Si à la place de faire des listes de choses à venir nous faisions à la fin d’une journée une liste sommaire de ce que nous avons accompli, nous serions surpris de constater l’ouvrage colossal réalisé.
Où allons-nous?
Geneviève Pettersen écrit dans son billet «Je ne vais nulle part.» C’est notre société de performance qui nous fait croire qu’on ne va nulle part. Mais où est-il écrit qu’il faut aller quelque part? C’est là que les questions existentielles pointent le bout de leur nez et qu’elles reçoivent subitement un violent coup de poing pour qu’elles repartent là d’où elles viennent. On ne veut pas vraiment se fendre le cerveau en quatre pour chercher à comprendre le sens de notre vie.
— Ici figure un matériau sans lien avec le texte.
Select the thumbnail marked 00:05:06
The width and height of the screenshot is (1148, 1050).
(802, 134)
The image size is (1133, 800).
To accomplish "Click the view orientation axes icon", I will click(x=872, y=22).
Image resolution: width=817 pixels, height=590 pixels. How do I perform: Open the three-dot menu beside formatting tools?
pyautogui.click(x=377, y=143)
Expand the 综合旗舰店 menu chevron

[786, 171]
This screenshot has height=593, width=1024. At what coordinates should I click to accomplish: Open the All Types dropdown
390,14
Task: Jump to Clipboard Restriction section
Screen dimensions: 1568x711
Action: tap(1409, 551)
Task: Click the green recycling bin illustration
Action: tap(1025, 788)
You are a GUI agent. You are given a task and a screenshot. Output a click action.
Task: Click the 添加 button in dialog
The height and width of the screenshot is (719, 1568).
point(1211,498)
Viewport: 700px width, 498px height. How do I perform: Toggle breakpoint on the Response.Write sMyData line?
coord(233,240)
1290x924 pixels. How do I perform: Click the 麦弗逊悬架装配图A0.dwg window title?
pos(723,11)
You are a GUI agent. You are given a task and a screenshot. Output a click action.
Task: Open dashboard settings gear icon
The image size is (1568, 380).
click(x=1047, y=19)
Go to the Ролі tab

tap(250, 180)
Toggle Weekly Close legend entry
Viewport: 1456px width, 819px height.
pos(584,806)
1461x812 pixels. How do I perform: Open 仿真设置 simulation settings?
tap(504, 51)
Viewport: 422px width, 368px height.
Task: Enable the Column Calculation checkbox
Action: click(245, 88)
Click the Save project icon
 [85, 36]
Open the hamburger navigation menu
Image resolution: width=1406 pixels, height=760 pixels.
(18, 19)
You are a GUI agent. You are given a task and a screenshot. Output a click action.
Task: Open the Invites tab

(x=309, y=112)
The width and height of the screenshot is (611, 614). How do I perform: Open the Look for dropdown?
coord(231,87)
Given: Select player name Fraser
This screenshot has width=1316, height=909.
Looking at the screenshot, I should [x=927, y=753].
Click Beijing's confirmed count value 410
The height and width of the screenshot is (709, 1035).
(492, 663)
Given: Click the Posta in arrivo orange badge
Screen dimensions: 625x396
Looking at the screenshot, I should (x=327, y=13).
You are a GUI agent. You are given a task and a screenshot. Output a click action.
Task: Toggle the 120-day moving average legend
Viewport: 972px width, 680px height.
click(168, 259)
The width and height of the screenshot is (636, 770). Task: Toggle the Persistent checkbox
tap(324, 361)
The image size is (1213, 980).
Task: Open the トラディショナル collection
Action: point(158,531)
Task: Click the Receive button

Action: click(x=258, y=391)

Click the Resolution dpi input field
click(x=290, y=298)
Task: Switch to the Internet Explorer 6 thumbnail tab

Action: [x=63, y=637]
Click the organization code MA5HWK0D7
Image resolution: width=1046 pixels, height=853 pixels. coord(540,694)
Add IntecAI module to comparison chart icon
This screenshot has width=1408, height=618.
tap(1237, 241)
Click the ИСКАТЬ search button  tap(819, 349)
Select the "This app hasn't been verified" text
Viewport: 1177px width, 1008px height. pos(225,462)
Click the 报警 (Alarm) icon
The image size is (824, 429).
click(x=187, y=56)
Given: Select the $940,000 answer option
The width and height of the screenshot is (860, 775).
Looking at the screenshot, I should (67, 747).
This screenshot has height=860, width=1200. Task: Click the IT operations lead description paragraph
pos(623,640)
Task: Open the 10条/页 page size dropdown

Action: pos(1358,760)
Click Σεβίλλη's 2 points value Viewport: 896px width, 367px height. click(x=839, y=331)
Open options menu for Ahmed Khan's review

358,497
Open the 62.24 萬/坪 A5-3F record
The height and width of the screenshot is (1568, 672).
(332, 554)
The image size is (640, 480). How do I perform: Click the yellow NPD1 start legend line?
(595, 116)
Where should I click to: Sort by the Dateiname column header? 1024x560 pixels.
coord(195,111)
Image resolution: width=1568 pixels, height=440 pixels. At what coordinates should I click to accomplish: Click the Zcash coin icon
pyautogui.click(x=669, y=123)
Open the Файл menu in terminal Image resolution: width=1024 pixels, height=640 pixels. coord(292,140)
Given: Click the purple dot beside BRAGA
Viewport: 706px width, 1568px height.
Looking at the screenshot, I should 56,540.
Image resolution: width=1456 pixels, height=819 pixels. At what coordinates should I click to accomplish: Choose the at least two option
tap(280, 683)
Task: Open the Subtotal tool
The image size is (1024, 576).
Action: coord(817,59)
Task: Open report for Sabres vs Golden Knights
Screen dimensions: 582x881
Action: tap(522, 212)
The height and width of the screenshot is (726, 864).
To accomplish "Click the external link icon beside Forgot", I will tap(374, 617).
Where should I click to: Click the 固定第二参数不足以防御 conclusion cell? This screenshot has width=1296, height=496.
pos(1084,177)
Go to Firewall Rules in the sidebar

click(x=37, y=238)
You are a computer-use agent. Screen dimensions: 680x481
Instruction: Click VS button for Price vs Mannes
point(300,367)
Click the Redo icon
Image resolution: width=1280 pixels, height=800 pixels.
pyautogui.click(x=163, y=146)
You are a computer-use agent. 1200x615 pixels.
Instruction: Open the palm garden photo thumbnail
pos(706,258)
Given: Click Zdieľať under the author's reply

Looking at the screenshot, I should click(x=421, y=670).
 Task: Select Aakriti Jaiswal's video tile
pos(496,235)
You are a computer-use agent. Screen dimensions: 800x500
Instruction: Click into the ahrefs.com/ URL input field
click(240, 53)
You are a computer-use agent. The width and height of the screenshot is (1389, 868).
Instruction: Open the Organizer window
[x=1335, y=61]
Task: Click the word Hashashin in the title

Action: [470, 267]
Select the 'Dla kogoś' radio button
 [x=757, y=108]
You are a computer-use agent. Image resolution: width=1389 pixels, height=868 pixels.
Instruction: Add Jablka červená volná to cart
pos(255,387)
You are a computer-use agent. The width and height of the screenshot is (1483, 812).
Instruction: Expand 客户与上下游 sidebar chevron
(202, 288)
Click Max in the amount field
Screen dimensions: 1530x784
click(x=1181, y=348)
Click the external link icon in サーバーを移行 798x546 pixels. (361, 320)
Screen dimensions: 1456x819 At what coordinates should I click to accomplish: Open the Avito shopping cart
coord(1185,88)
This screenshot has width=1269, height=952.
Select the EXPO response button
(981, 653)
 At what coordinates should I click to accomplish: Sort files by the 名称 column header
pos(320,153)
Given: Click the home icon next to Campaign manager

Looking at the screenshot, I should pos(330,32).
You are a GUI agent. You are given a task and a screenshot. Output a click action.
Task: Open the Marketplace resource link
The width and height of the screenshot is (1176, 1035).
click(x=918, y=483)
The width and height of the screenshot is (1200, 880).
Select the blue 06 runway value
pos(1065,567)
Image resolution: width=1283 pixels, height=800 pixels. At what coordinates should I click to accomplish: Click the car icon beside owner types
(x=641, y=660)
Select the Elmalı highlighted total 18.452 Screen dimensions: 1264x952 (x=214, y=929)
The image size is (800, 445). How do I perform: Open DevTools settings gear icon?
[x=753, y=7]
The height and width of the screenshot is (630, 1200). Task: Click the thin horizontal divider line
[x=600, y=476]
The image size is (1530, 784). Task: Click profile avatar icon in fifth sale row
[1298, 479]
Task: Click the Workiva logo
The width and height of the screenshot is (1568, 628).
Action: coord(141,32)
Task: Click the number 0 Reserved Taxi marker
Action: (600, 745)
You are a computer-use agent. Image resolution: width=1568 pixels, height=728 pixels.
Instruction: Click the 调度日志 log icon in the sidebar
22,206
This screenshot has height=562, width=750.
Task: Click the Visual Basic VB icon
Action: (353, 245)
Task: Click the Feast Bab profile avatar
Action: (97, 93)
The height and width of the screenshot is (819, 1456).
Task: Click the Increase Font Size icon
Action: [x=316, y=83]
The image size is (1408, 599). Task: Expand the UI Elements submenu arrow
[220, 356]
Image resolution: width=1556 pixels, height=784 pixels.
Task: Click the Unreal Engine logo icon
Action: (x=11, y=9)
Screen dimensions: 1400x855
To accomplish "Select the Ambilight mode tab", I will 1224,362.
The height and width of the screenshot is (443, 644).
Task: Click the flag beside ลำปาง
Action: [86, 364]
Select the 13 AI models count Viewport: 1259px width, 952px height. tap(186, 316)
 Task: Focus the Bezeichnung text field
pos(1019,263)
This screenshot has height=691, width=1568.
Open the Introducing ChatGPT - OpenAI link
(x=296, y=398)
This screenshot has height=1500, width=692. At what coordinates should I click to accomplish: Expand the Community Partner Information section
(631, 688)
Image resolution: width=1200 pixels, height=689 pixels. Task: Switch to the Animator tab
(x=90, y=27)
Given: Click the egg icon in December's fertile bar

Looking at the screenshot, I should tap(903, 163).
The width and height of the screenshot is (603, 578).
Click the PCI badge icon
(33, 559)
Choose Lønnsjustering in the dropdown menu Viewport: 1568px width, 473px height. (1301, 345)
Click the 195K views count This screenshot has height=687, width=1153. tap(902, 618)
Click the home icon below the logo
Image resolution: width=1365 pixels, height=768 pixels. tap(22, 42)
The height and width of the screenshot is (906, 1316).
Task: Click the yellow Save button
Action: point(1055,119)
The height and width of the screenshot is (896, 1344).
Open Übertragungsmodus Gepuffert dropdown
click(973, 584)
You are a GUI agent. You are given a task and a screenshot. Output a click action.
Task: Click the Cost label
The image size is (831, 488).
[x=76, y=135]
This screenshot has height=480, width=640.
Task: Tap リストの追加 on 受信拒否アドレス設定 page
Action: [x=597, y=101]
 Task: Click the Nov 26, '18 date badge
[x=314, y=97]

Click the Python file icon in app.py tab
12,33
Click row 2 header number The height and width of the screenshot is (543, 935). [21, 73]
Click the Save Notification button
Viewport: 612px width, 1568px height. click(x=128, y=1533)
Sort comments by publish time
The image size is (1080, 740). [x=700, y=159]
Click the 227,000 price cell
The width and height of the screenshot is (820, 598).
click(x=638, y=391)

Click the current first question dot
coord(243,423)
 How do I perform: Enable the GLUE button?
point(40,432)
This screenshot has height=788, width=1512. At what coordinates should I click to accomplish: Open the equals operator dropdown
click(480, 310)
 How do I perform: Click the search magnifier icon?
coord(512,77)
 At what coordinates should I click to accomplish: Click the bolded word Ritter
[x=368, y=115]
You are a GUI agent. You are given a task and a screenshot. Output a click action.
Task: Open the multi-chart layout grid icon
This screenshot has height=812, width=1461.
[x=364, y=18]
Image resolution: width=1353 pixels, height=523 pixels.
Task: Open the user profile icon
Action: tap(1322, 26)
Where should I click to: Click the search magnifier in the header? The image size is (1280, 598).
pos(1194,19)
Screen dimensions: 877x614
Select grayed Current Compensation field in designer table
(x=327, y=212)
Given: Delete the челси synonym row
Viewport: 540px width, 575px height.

Nous préférons vivre notre course folle, ça nous occupe l’esprit!
Quoiqu’il en soit, nous avançons, c’est déjà ça. On a peut-être souvent l’impression de faire du surplace, mais en réalité nos grands pas qui vont dans tous les sens, nous font avancer à petits pas dans les sentiers de notre existence.
Personnellement, j’ai longtemps dit que je n’avais pas le temps. Cependant, maintenant j’ai compris que le temps n’a pas à être sur le banc des accusés, c’est davantage une question d’énergie. À la fin d’une journée je suis souvent épuisée, je m’accorde le droit de m’adonner à des activités qui exigent un minimum d’effort comme de pitonner sur la télécommande de la TV.
Il est certain que nos horaires sont morcelés en une multitude de petites périodes ce qui rend difficile parfois d’accomplir des tâches qui nécessitent davantage de temps. Nous souhaitons concrétiser tout plein de projets, petits et grands, et au lieu de croire qu’il s’agit simplement d’une gestion de priorités on accuse à tord le caractère insuffisant du temps.
Sur ce, puisque j’ai à la maison trois petits ventres affamés, ma prochaine priorité c’est de préparer le souper!